▶ [Stated exercise]: Return every line of the records below without any change.

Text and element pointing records
>>>>

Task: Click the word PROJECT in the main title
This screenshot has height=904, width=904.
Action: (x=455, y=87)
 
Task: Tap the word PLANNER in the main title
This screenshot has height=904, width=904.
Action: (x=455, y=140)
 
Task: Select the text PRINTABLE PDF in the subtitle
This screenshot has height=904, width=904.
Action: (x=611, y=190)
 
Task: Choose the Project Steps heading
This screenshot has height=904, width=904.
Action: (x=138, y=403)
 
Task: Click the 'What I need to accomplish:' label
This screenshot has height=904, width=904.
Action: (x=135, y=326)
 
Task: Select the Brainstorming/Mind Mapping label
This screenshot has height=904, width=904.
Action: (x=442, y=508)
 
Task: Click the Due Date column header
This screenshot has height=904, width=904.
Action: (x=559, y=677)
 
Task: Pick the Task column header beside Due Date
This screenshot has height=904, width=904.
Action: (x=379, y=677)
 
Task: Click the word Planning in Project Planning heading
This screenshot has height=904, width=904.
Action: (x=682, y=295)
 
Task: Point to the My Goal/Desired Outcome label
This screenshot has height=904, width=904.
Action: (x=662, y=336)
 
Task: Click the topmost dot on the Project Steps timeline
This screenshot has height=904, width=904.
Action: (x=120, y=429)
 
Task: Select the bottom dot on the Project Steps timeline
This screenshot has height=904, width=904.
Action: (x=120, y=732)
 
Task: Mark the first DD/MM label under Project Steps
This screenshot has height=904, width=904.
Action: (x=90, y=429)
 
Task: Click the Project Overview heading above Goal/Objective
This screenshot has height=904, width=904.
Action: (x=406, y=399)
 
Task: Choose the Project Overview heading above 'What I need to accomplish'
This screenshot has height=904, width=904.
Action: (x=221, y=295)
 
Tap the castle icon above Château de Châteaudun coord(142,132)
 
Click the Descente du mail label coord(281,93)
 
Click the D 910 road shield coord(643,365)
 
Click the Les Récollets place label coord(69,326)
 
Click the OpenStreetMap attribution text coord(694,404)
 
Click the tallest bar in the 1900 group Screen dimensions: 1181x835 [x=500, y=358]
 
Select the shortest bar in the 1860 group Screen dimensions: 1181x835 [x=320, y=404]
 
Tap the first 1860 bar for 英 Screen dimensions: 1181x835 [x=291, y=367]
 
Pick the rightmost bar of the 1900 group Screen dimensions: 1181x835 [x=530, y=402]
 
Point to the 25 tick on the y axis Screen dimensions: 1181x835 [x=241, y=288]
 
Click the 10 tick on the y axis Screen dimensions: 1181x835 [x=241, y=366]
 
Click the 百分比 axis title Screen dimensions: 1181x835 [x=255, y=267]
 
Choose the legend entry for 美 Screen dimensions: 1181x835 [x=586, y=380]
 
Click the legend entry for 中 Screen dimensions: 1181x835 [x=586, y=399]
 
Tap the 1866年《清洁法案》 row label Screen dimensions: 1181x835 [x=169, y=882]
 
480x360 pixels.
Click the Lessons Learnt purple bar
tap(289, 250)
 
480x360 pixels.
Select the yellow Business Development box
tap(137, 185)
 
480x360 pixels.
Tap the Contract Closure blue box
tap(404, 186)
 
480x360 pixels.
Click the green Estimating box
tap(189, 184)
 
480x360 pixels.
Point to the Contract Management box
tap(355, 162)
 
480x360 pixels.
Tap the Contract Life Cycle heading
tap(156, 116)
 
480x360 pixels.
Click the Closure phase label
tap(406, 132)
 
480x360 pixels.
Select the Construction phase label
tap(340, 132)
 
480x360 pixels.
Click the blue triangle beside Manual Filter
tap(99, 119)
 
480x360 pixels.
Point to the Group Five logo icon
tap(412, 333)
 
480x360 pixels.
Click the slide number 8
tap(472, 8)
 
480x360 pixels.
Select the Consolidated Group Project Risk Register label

<<<<

▶ [Solution]:
Task: Click the word PROJECT in the main title
This screenshot has height=904, width=904.
Action: (x=455, y=87)
 
Task: Tap the word PLANNER in the main title
This screenshot has height=904, width=904.
Action: (x=455, y=140)
 
Task: Select the text PRINTABLE PDF in the subtitle
This screenshot has height=904, width=904.
Action: (x=611, y=190)
 
Task: Choose the Project Steps heading
This screenshot has height=904, width=904.
Action: (x=138, y=403)
 
Task: Click the 'What I need to accomplish:' label
This screenshot has height=904, width=904.
Action: (x=135, y=326)
 
Task: Select the Brainstorming/Mind Mapping label
This screenshot has height=904, width=904.
Action: (x=442, y=508)
 
Task: Click the Due Date column header
This screenshot has height=904, width=904.
Action: (x=559, y=677)
 
Task: Pick the Task column header beside Due Date
This screenshot has height=904, width=904.
Action: (x=379, y=677)
 
Task: Click the word Planning in Project Planning heading
This screenshot has height=904, width=904.
Action: (x=682, y=295)
 
Task: Point to the My Goal/Desired Outcome label
This screenshot has height=904, width=904.
Action: (x=662, y=336)
 
Task: Click the topmost dot on the Project Steps timeline
This screenshot has height=904, width=904.
Action: (x=120, y=429)
 
Task: Select the bottom dot on the Project Steps timeline
This screenshot has height=904, width=904.
Action: (x=120, y=732)
 
Task: Mark the first DD/MM label under Project Steps
This screenshot has height=904, width=904.
Action: (x=90, y=429)
 
Task: Click the Project Overview heading above Goal/Objective
This screenshot has height=904, width=904.
Action: (x=406, y=399)
 
Task: Choose the Project Overview heading above 'What I need to accomplish'
This screenshot has height=904, width=904.
Action: (x=221, y=295)
 
Tap the castle icon above Château de Châteaudun coord(142,132)
 
Click the Descente du mail label coord(281,93)
 
Click the D 910 road shield coord(643,365)
 
Click the Les Récollets place label coord(69,326)
 
Click the OpenStreetMap attribution text coord(694,404)
 
Click the tallest bar in the 1900 group Screen dimensions: 1181x835 [x=500, y=358]
 
Select the shortest bar in the 1860 group Screen dimensions: 1181x835 [x=320, y=404]
 
Tap the first 1860 bar for 英 Screen dimensions: 1181x835 [x=291, y=367]
 
Pick the rightmost bar of the 1900 group Screen dimensions: 1181x835 [x=530, y=402]
 
Point to the 25 tick on the y axis Screen dimensions: 1181x835 [x=241, y=288]
 
Click the 10 tick on the y axis Screen dimensions: 1181x835 [x=241, y=366]
 
Click the 百分比 axis title Screen dimensions: 1181x835 [x=255, y=267]
 
Choose the legend entry for 美 Screen dimensions: 1181x835 [x=586, y=380]
 
Click the legend entry for 中 Screen dimensions: 1181x835 [x=586, y=399]
 
Tap the 1866年《清洁法案》 row label Screen dimensions: 1181x835 [x=169, y=882]
 
480x360 pixels.
Click the Lessons Learnt purple bar
tap(289, 250)
 
480x360 pixels.
Select the yellow Business Development box
tap(137, 185)
 
480x360 pixels.
Tap the Contract Closure blue box
tap(404, 186)
 
480x360 pixels.
Click the green Estimating box
tap(189, 184)
 
480x360 pixels.
Point to the Contract Management box
tap(355, 162)
 
480x360 pixels.
Tap the Contract Life Cycle heading
tap(156, 116)
 
480x360 pixels.
Click the Closure phase label
tap(406, 132)
 
480x360 pixels.
Select the Construction phase label
tap(340, 132)
 
480x360 pixels.
Click the blue triangle beside Manual Filter
tap(99, 119)
 
480x360 pixels.
Point to the Group Five logo icon
tap(412, 333)
 
480x360 pixels.
Click the slide number 8
tap(472, 8)
 
480x360 pixels.
Select the Consolidated Group Project Risk Register label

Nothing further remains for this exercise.